I almost have to give him credit on this one, because as a naturalist, I concede that conscience isn't a guide to truth - it's a regulator of human behavior. But I also notice that he has turned the question from who has the better explanation of morality to whose morality is better able to reveal the truth of what's right and wrong. And the answer to that depends entirely on whether you think such a truth exists in the first place, and whether conscience is a means to reveal that truth. One of his commenters puts the question this way:
Atheists think conscience is reliable because conscience evolved in us. Reliability means we can rely on it to help us survive in the future. Something that evolved is likely to be in tune with evolutionary fitness.This comment was well-received by Victor, because it seems to play into his formulation of the question by agreeing (on behalf of naturalists) that we should see conscience as a reliable indicator of some purpose. And I think John Moore was trying to make a fair representation of the naturalist's position, but he still gets it wrong, because there is no message imparted to us by conscience, and no enduring purpose revealed. In general, there's no guarantee that evolved mechanisms will continue to work under changing conditions. Evolved mechanisms are not reliable for any enduring purpose. They cope with conditions that affect survival. When conditions change, so do the mechanisms that have evolved to cope with those conditions.
Religious people think conscience is reliable because God gave it to us. Reliability means we an rely on it to guide us in doing God's will. Something that God gave us is likely to be in tune with God's will. - John Moore
Conscience is an accident of nature that manifests itself as a regulator for human behavior. What we perceive as "good" is the behavior toward which our instincts drive us. As an evolved behavioral mechanism, we can infer that it developed in the past under conditions where it enhanced survivability.

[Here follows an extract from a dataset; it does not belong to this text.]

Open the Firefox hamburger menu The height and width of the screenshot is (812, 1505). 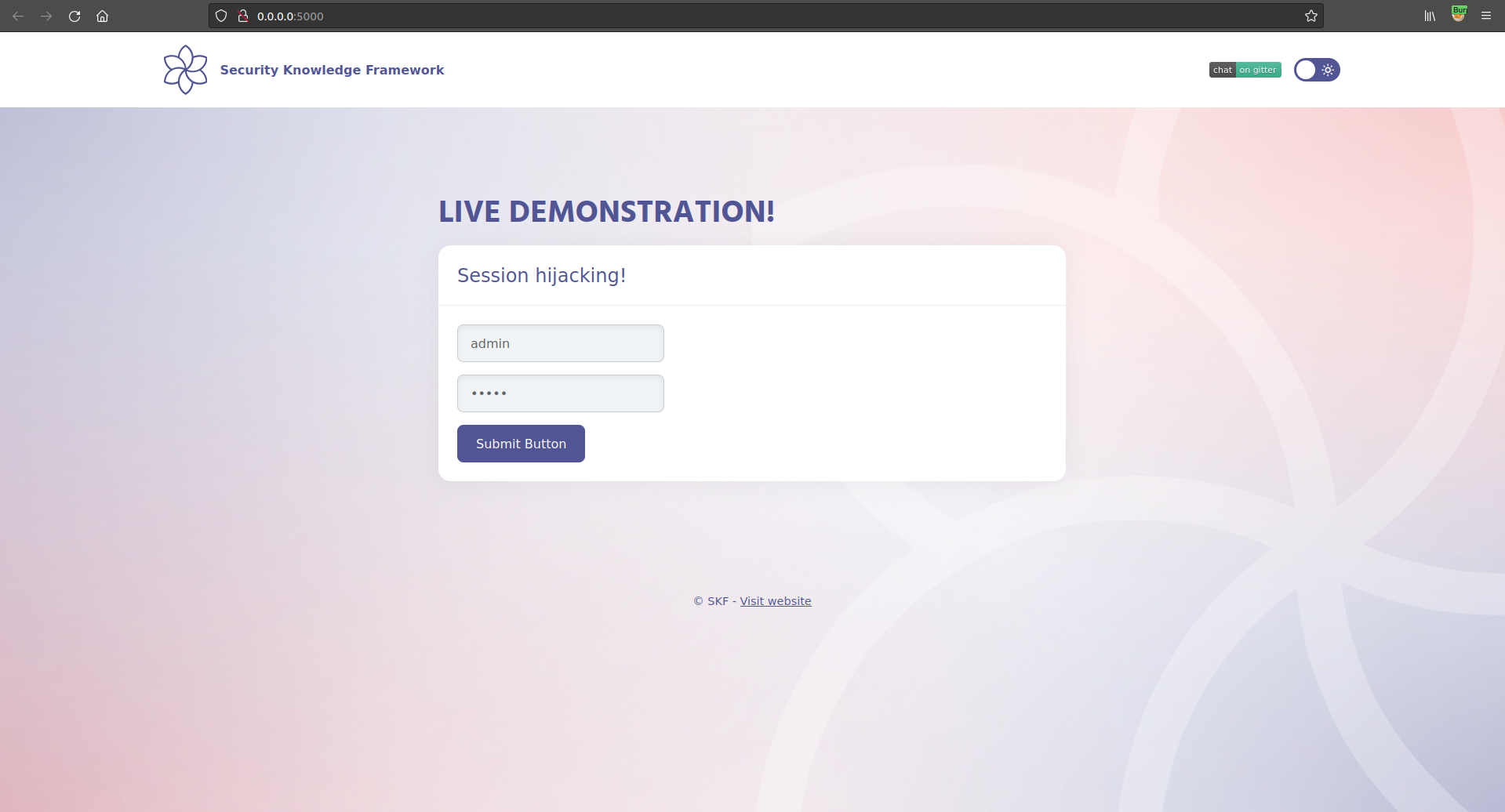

If it had been the case that killing the second son would usually lead to enhanced survivability of the family, then that's what our conscience would guide us to do, and today's theists would be declaring that killing the second son is an "objective moral good". As it happens, cooperative behavior has been a successful survival strategy, and that's what our conscience directs.
And from a naturalist's perspective, there's no reason at all to think that conscience gives us some kind of revelation about the truth of God's will, as Victor wants to believe. Our belief in God is also an outcome of evolutionary processes, but that doesn't imply that that religious belief is in any way reliable. It only means that belief has been beneficial to survival at some time in our evolutionary past, and possibly, but not necessarily, that the survival advantage persists to the present. And that's exactly what we can say about the existence of human conscience.
Victor thinks that by couching the question in terms of how conscience reveals God's truth to us, he can maneuver atheists into conceding the issue, because they have no answer for how conscience reveals the truth. But that assumes that there is a God who communicates to us by means of conscience. The naturalist certainly doesn't share that assumption - either by accepting the existence of a God, or by accepting the notion that human conscience serves to communicate some kind of truth to us. Sorry, Victor, but there is a better way to explain conscience than simply saying "God did it." And as usual, science leads us to the the more realistic answer.